Healthcare Reform and Closing The Medicare Doughnut Hole
Capitol Hill News Conference on HealthCare Reform and Medicare September 30, 2009
Nancy Pelosi: Medicare is our solemn pledge, a pledge of stability for our seniors. They paid into the system and we want them to get everything they deserve out of it. What we are promising with our new legislation is the following: better benefits, closing the doughnut hole and lowering drug costs, ensuring free preventive care and better primary care. Number 1 is better benefits. Number 2 is guaranteed access to your doctors for our seniors. Eliminating the 21% pay cut your doctor was facing for Medicare reimbursements, ensuring that these doctors will be able to care for our seniors, especially in rural areas. And third, extended financial stability of Medicare.
Extending the solvency of Medicare trust fund for 5 years. Cutting waste, fraud and abuse in Medicare, and re-investing those savings in benefit improvements. And focusing healthcare dollars on care and benefits, instead of overpayments to private insurance companies.
John Dingell: This is the gavel I used when I presided over the House when we passed Medicare in 1965. I want to reintroduce some of the comments that my Republican colleagues were making when I was sitting up in the chair using this gavel. Here is what Carl Curtis, senator from Nebraska, said about Medicare: “It is not needed, it is socialism. It moves the country in a direction which is not good for anyone, whether they’re young or old. It charts a course from which there will be no turning back. It is not only socialism, it is brazen socialism.” Sounds a little like what they’re saying about the health bill that we’re pushing.
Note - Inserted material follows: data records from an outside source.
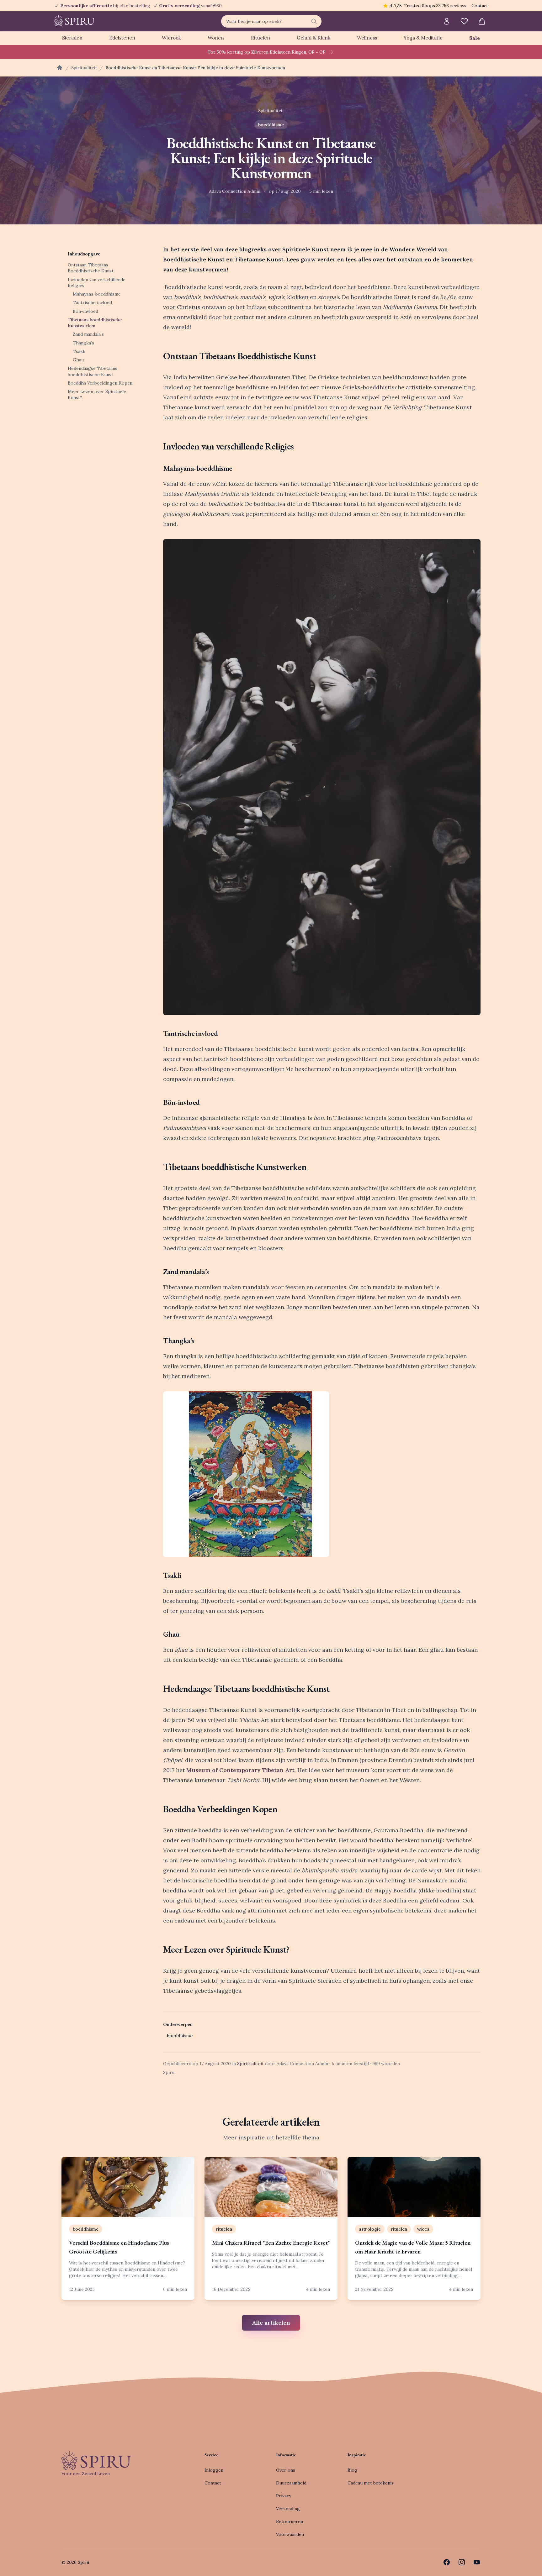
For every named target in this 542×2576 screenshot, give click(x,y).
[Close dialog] (385, 1217)
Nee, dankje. (312, 1336)
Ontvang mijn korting (312, 1317)
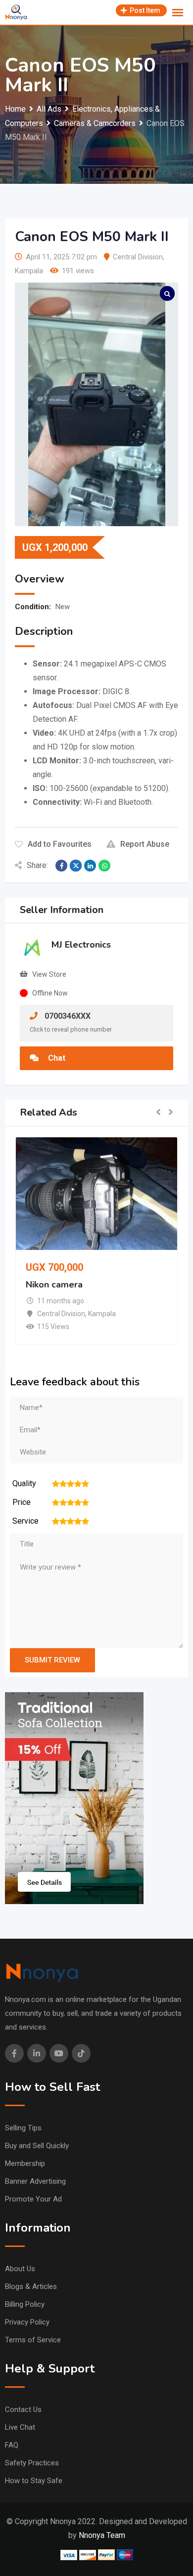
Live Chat (20, 2427)
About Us (20, 2268)
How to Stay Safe (33, 2480)
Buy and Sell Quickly (37, 2145)
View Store (49, 974)
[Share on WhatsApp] (104, 866)
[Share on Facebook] (61, 866)
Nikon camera (54, 1284)
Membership (25, 2163)
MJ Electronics (81, 945)
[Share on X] (76, 866)
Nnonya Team (102, 2535)
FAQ (11, 2445)
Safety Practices (32, 2462)
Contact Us (23, 2409)
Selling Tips (23, 2127)
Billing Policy (25, 2304)
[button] (158, 1113)
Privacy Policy (27, 2322)
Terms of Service (33, 2339)
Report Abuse (144, 844)
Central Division (138, 256)
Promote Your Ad (33, 2199)
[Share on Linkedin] (90, 866)
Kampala (29, 270)
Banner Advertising (35, 2181)
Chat (55, 1058)
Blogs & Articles (31, 2286)
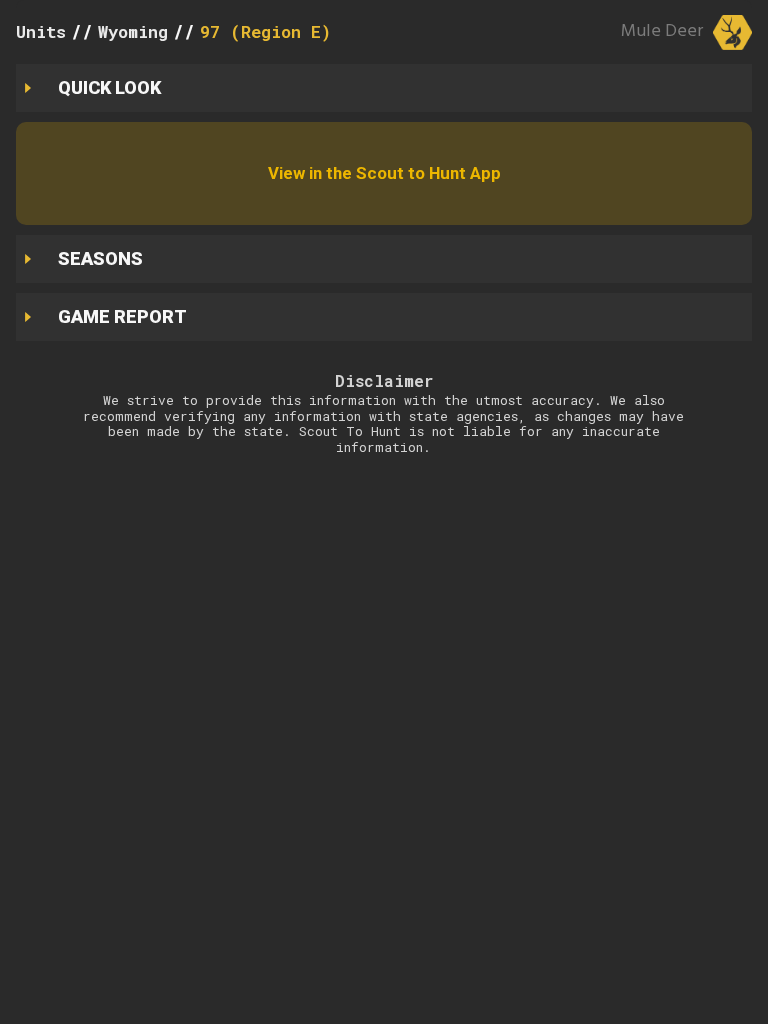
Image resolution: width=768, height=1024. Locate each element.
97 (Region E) (265, 31)
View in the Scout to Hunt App (384, 173)
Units (41, 31)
Barbara B. Kennelly: I stand here as a senior, absolutely appalled at what I’ve heard all summer. Absolutely appalled. Max Richmond, my vice-president is somewhere here. We have gone around the country and done townhall meetings with members of Congress. And I hear things that are absolutely wrong, and all that din and all that noise doesn’t tell what Speaker Pelosi’s bill does. And so that’s why I am here today, to make sure that seniors understand what is going on right now. And you know, here is the big problem. Seniors think, and they’ve been told, if we don’t have healthcare reform that they can have the status quo. Well, they can’t. Because healthcare costs are increasing. We all know about how much all healthcare costs are increasing.
Martin Heinrich: We know, as you’ve heard before today, that the status quo is unsustainable. American seniors included simply can’t afford to keep paying the rising costs of health insurance, and our seniors shouldn’t have to choose between necessary prescription drugs and paying their utility bills. The house bill does a great deal for seniors. It weighs deductibles and co-pays for preventative care. It improves quality and lowers costs, extending the solvency of the Medicare program, and cracks down on unscrupulous companies who would take advantage of our seniors. Significantly, the bill will reduce and eventually eliminate the prescription drug doughnut hole. There is no issue that I hear more about from my seniors than closing the doughnut hole in Medicare Part D.
Gerry Johnston: I’m Gerry Johnston, and I’m a causality of a medicare doughnut hole. Last year, as I was refilling a prescription, I was told that I owed a hundred dollars. I thought, “They must be mistaken”, since I had been asked to pay that much before. But no, I was told I was in the doughnut hole and if I wanted to get my pain relief for my back, I would have to pay the $100. It was a terrible surprise because I didn’t have room in my budget to pay for the medicine that allows me to manage my chronic back pain. I was torn between going without the prescription and coping with the pain of putting the charge on my credit card, and hoping I could work out something later. I’m glad to be here today to speak for the millions of seniors who understand that we can’t reform Medicare and solve the doughnut hole problem unless we address the healthcare reform bill overall. Most seniors are on fixed incomes, as myself, and don’t have a lot of options when it comes to paying their rising health costs bills. We need reform now. Thank you so much.